Evaluation of a Simplified Dual-Platform Flow Cytometric Method for Measurement of Lymphocyte Subsets and T-Cell Maturation Phenotypes in the Population of Nouna, Burkina Faso

Abstract

ABSTRACT In the context of a larger clinical study in Nouna, Burkina Faso, we evaluated a simplified dual-platform (DP) flow cytometric (FCM) method that allows the determination of major lymphocyte subsets in a single test tube. We compared the phenotyping of lymphocytes with DP FCM and simultaneous measurements with standard single-platform (SP) FCM for samples from 177 individuals. Analysis of the comparative measurements revealed that DP FCM systematically underestimates the proportion of NK cells, overestimates the percentage of CD3 + CD8 + lymphocytes, and yields proportions of B cells and CD4 + T cells comparable with the results from SP FCM. Bland-Altman analysis showed a low bias between both methods and an acceptable precision for percent values of CD4 + T cells (bias ± precision, −1% ± 6%) and CD8 + T cells (−3% ± 6%).
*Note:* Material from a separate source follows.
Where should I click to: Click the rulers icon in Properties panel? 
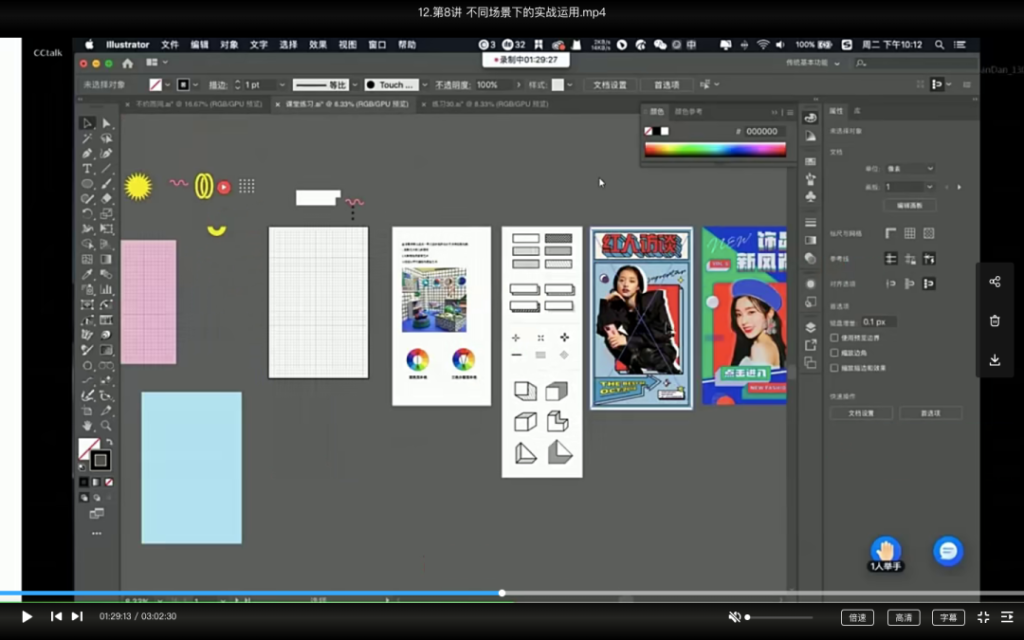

The absolute cell numbers of all lymphocyte subpopulations, however, were systematically biased towards lower values being obtained by DP FCM. Reference values for the distribution of T-cell maturation phenotypes in 177 healthy adults were calculated using DP FCM. The mean ± standard deviation (SD) CD4 + -to-CD8 + T-cell ratio was 1.61 ± 0.61, the mean percentage ± SD of CD4 + T cells was 42% ± 7%, and that of CD8 + T cells 29% ± 7%. Among CD4 + lymphocytes, 28% ± 7% were classified as central memory (CD45RA low CCR7 + ), 22% ± 10% as naïve (CD45RA high CCR7 + ), 45% ± 12% as effector memory (CD45RA low CCR7 − ); and 5% ± 3% as terminally differentiated effector memory expressing CD45RA (CD45RA high CCR7 − ). Among CD8 bright lymphocytes, 3% ± 2% had a central memory phenotype, 27% ± 13% were naïve, 37% ± 13% had an effector memory phenotype, and 34% ± 12% were terminally differentiated effector memory cells expressing CD45RA.